BLOG

GUSAD Başkanı Özmen: Türkiye ve Ukrayna un üretiminde ortak hareket edebilir

08 Ekim 20183 dk okuma

Dünya buğday ve un ticaretinin geleceği tartışıldığı Odessa’daki Hububat İşleyicileri Forumu’nda konuşan GUSAD Başkanı Erhan Özmen, Ukraynalı un sanayicilerine, “Hemen yanı başınızda fazla kapasitesi olan ciddi yatırımlara sahip bir ülke var. Bu kapasiteyi hep birlikte değerlendirebiliriz. Ukrayna’nın buğdayını Türkiye’de son ürüne çevirebiliriz.” çağrısı yaptı.

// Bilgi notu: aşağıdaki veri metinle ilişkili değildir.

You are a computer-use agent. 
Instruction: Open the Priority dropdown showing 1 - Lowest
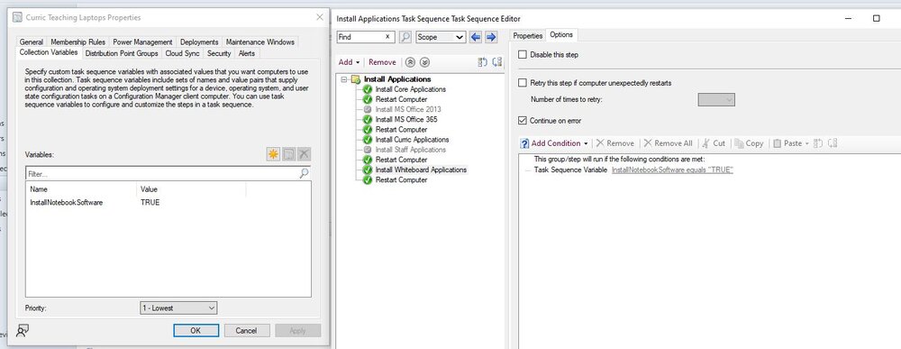click(x=178, y=308)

Ukrayna’nın dünya pazarlarına tahıl sevkiyatı yaptığı önemli liman şehri Odessa 27- 30 Eylül tarihleri arasında hububat ve un sektörüne yönelik önemli bir konferansa ev sahipliği yaptı. Güneydoğu Un Sanayicileri Derneği (GUSAD), Anadolu Un Sanayicileri Derneği (AUSD) ile Ukrayna merkezli tarımsal danışmanlık kuruluşu APK–Inform ve Ukrayna Değirmenciler Birliği tarafından ortaklaşa düzenlenen Hububat İşleyicileri Forumu’nda, küresel tahıl politikaları masaya yatırıldı. Dünya buğday ve un ticaretinin geleceği tartışıldı.

Foruma 8 ülkeden toplam 325 kişi katılırken en büyük katılım Türkiye’den oldu. Foruma Türkiye’den 125 sanayici katıldı. Türk heyetinde Tarım ve Orman Bakanlığı ile Toprak Mahsülleri Ofisi’nden (TMO) de yetkililer yer aldı.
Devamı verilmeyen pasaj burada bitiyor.